Anaerobic threshold is the speed at which aerobic processes can no longer keep up with the recycling of the byproducts of anaerobic metabolism and acidosis begins. Anaerobic metabolism occurs below the anaerobic threshold but aerobic metabolism is able to recycle the byproducts as quickly as they are produced so they do not accumulate. Anaerobic threshold speed is therefore the maximum speed that a swimmer can sustain over long distances. If the swimmer exceeds their anaerobic threshold speed acidosis occurs, this is signaled by the sensation of the muscles "burning". As acidosis progresses it impairs muscle function, and actually damages the muscle tissues, forcing the swimmer to slow down.
Knowing a swimmer's anaerobic threshold pace is important in setting intervals because different systems will be stressed to different degrees depending on whether the pace is above or below anaerobic threshold pace. Basic Endurance Training should swum below the anaerobic threshold so that the aerobic system is stressed for longer periods as longer distances can be swum without acidosis. Threshold Endurance Training should be swum at anaerobic threshold speed and Overload Endurance Training should be swum at higher than anaerobic threshold speed. Without knowing a swimmer's anaerobic threshold speed you cannot assign intervals to ensure that the desired type of training occurs.
By conducting periodic 1km Challenge events you can monitor improvements in aerobic capacity and anaerobic threshold speed, giving feedback on training progression and interval adjustments, and swimmers will see tangible improvements to help maintain motivation.
Recently, Matsunami and colleagues (1999a) compared the accuracy of a number of test distances from 3,000m down to 600m for estimating the anaerobic threshold. Their criterion measure was a lactate step test that estimated the speed at which blood lactate began to accumulate in a linear manner. They reported that a test distance of 1,000m provided the closest relationship to the anaerobic threshold speed as predicted from the criterion measure. Consequently, they proposed that a 1,000m time trial could be used in place of a 2,000 or 3,000m time trial to evaluate changes in aerobic capacity and prescribe training speeds.
From Swimming Fastest, Earnest W. Maglischo, 2003, p569
Matsunami, M., M. Taguchi, A. Taimura, M. Suyama, M. Suga, S. Taba. 1999a.

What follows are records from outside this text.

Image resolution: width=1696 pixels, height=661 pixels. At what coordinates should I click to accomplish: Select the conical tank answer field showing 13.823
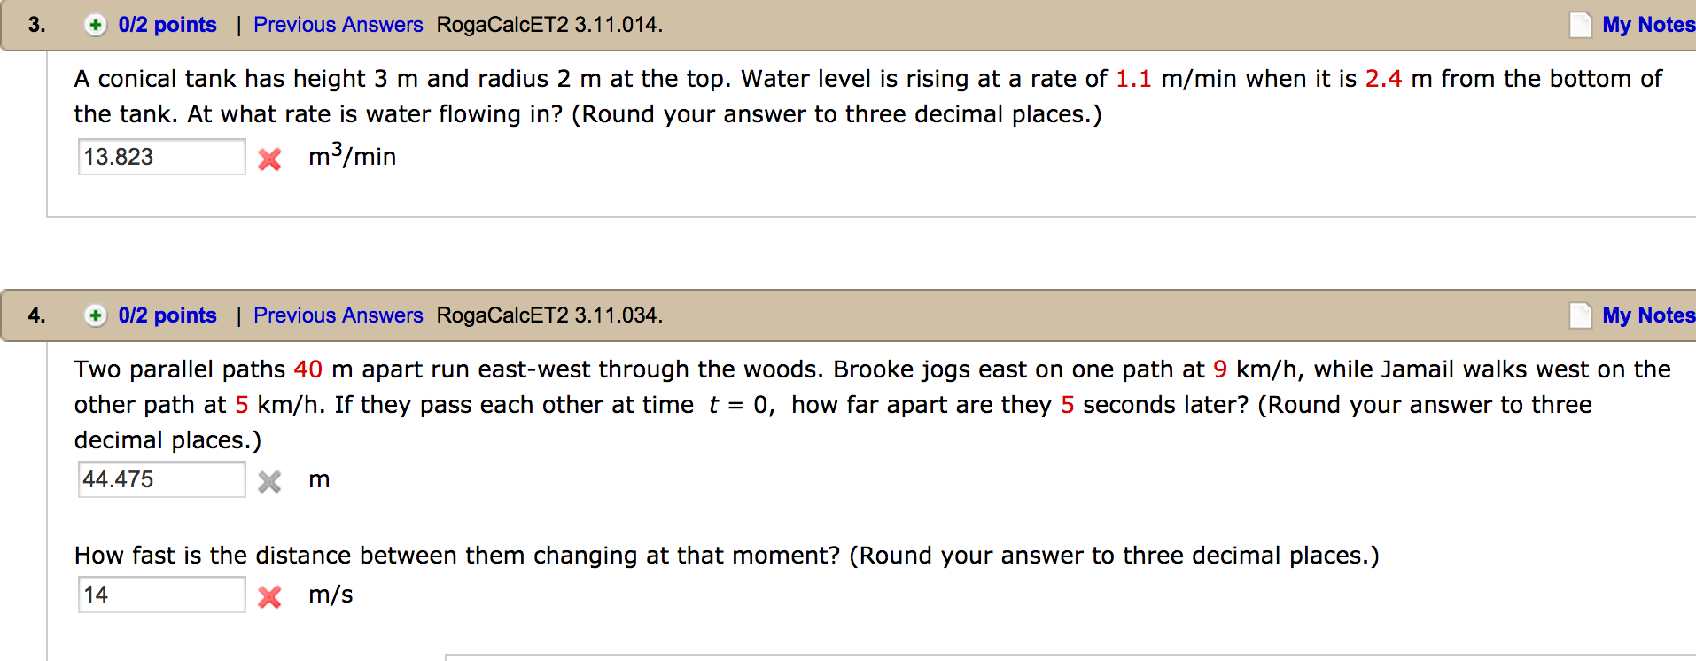[x=160, y=157]
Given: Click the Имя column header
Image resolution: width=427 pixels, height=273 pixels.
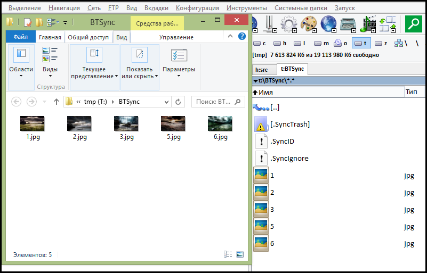Looking at the screenshot, I should (328, 92).
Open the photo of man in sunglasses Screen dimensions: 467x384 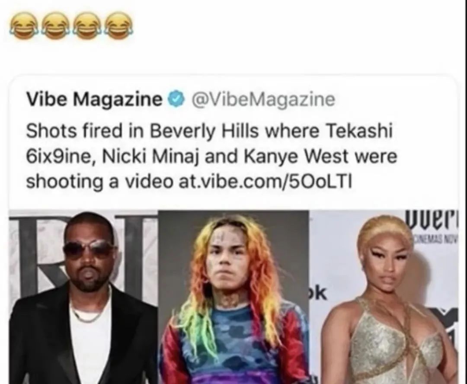[x=84, y=297]
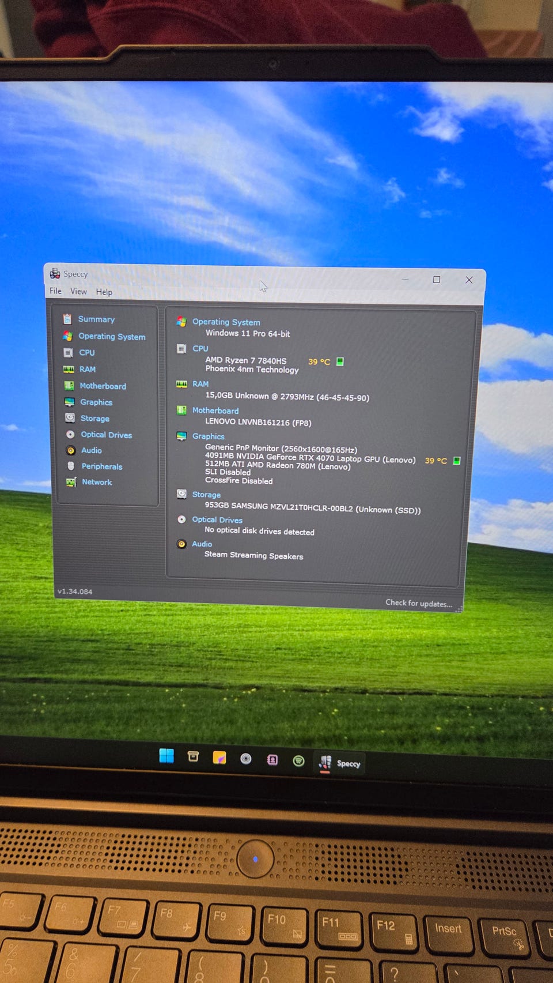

Relationship among different performance tests to estimate maximal aerobic swimming speed. Medicine and Science in Sports and Exercise 31 (Supplement 5): Abstract #376.
Maglischo goes on to express personal doubts about whether a T1000 would better predict anaerobic threshold than a T2000 or T3000, but states that in any case it is a good way to test improvement in aerobic capacity and anaerobic threshold.
To estimate aerobic threshold for training purposes just divide the 1km time by ten to get the anaerobic threshold pace per 100m.